Most declined, but a few stopped for the treat.
National pride was on display along LaSalle Street, where spectators waved Danish, American, British and Trinidad and Tobago flags to support runners.
One woman draped in a German banner stepped off the curb and sprinted alongside a racer to hand off a giant bottle of water.
Not far away, Urs Krieg and others were waving Swiss flags. Krieg, who lives near Zurich, was in town watching family members and friends race.
But had Krieg ever considered running?
"Maybe next year," he said with a laugh.
Near the starting line, friends and family were lined up on the sidelines cheering the runners on.
Julia Dragstrem of Naperville stood near Columbus Drive hoping to see her daughter-in-law pass through the start line.
"I think we could see her any second," she said, bouncing a homemade sign up and down. "Did we miss her?"
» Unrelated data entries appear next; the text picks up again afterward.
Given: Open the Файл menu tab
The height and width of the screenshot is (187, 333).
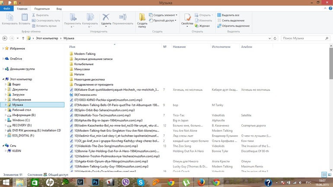Looking at the screenshot, I should [6, 9].
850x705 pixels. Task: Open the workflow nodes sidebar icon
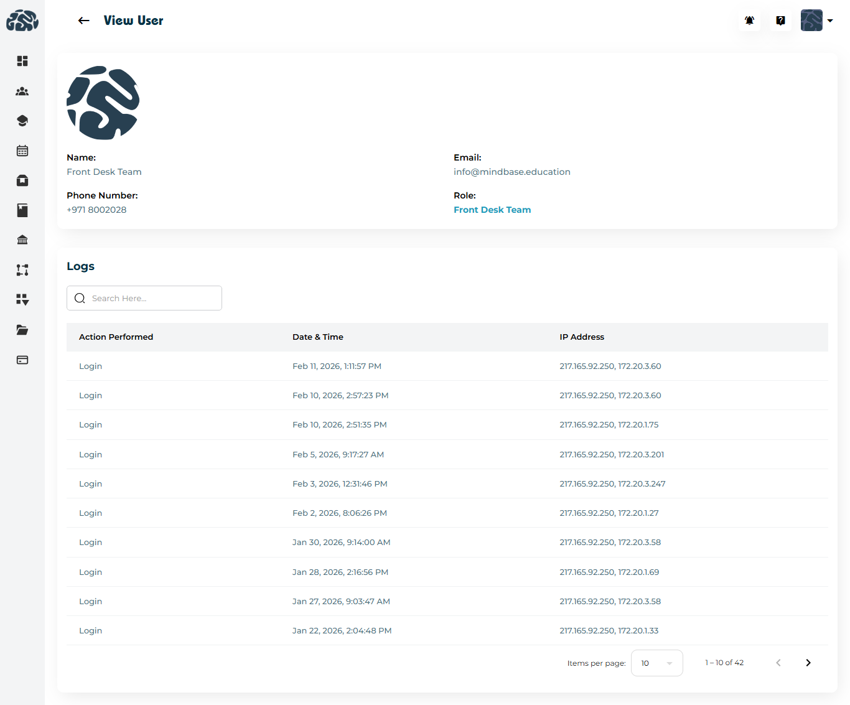pos(22,270)
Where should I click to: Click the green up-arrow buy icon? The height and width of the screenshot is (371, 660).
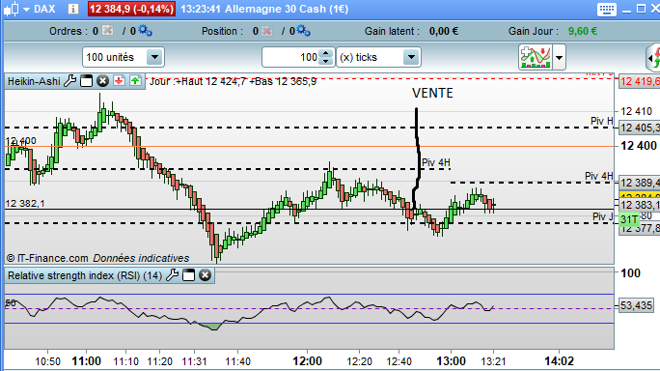coord(135,80)
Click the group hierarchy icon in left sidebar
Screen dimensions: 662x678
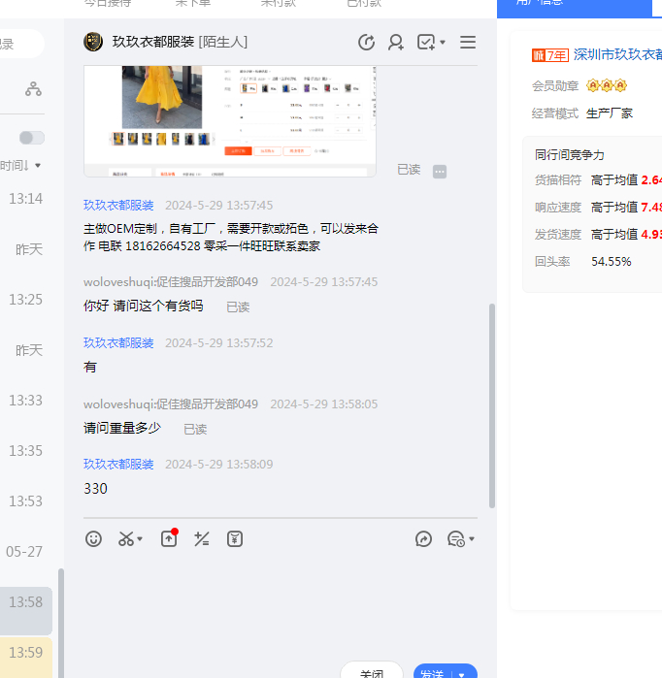33,89
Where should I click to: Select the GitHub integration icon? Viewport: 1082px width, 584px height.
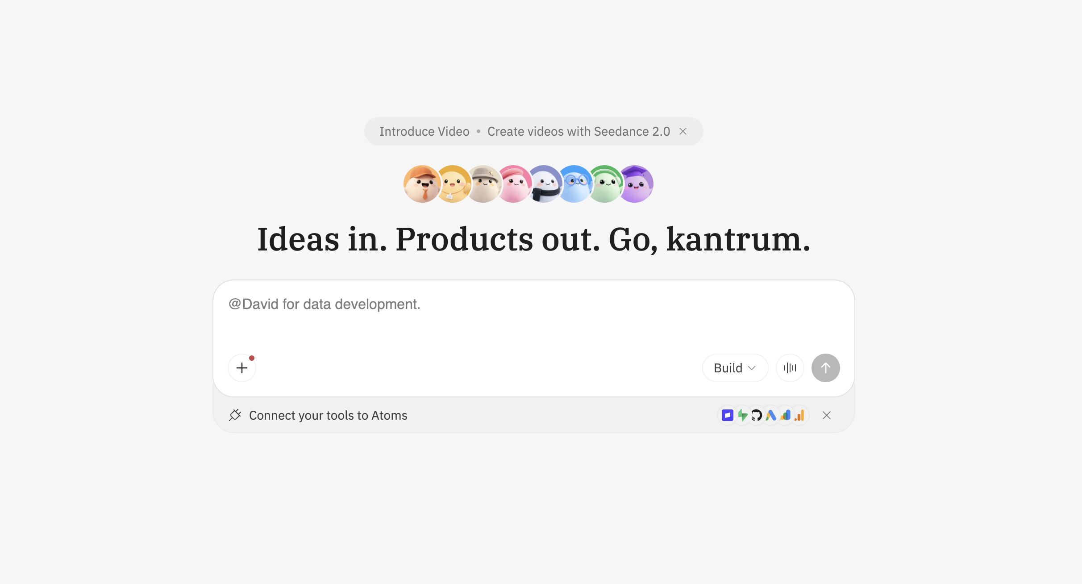pyautogui.click(x=757, y=415)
She had already missed her son, who was so engrossed in his headphones that he went right past.
"I had a big sign and everything," Julia said.
She is not a runner herself but says she is proud of her family.
"I think it's awesome to get out and do this."
Near North Avenue and LaSalle Drive, about 4.5 miles into the race, folks were cheering on the last group of runners to pass.
Patrick Little, 56, was holding up a sign that read, "E.T. Go Run Home" in support of his 54-year-old wife Elizabeth.
"We haven't seen her. She has got yellow flowers in her hair," he said, waving the sign above his head. "She has probably already passed."
Though she has been exercising for about five years, this was the first marathon for the Louisiana woman.
"I couldn't even do that," said her daughter Clara Little, 22. "I'm very impressed."